UPDATE: Fire is has now reached the Los Alamos nuclear facility.

A wildfire crests over the hills above Los Alamos National Laboratory in New Mexico overnight Sunday. The nuclear lab has been forced to close because of the fast-moving fire. (Luis Sa¡nchez Saturno/The New Mexican/Associated Press)

Japan moves “giant step” toward resolving nuclear crisis.

The operator of Japan’s Fukushima nuclear plant moved closer to ending its radiation crisis on Monday with the start of a system to cool damaged reactors that could also help avoid dumping highly contaminated water into the Pacific Ocean.

The move was hailed as “a giant step forward” by Goshi Hosono, an adviser to Prime Minister Naoto Kan.

“This is critical in two aspects,” Hosono told a news conference. “First, the system will solve the problem of contaminated water, which gave all sorts of worries to the world. Second, it will enable stable cooling of reactors.”

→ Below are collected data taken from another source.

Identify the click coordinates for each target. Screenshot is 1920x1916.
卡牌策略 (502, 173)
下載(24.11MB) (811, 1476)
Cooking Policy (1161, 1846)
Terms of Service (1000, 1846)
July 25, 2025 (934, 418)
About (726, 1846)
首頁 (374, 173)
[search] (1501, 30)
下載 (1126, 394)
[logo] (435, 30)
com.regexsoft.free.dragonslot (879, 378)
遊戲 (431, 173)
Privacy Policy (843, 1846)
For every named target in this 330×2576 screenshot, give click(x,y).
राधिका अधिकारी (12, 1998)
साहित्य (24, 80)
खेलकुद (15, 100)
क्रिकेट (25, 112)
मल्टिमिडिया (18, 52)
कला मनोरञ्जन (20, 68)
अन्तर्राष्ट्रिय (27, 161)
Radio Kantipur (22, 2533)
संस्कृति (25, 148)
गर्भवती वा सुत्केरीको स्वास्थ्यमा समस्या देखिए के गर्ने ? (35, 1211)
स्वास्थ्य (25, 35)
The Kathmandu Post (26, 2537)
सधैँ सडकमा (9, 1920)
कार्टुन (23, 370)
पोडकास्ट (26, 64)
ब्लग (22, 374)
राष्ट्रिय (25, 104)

Reactors at the plant, on the Pacific coast 240 km (150 miles) north of Tokyo, went into meltdown after the March 11 earthquake and tsunami knocked out their cooling systems.

Plant operator Tokyo Electric Power Co is running out of space to store a huge amount of radioactive water that has accumulated during efforts to cool the reactors. It hopes the new system, which decontaminates water and re-circulates it to reduce reactor temperatures, will help achieve its goal of bringing the plant to stability by next January.

None of this matters if your urine is radioactive.

Newsflash: The radioactive crisis near Fukushima isn’t getting any better.

This has been something we discussed in the last few weeks, but now there are some new disturbing details.

From Japan Times:

More than 3 millisieverts of radiation has been measured in the urine of 15 Fukushima residents of the village of Iitate and the town of Kawamata, confirming internal radiation exposure, it was learned Sunday.

Both are about 30 to 40 km from the Fukushima No. 1 power plant, which has been releasing radioactive material into the environment since the week of March 11, when the quake and tsunami caused core meltdowns.

Meanwhile our Nebraska plant is surrounded by water.

Then again, North Korea would prefer you just starve to death.  Our world is not what I wanted for the future of our children.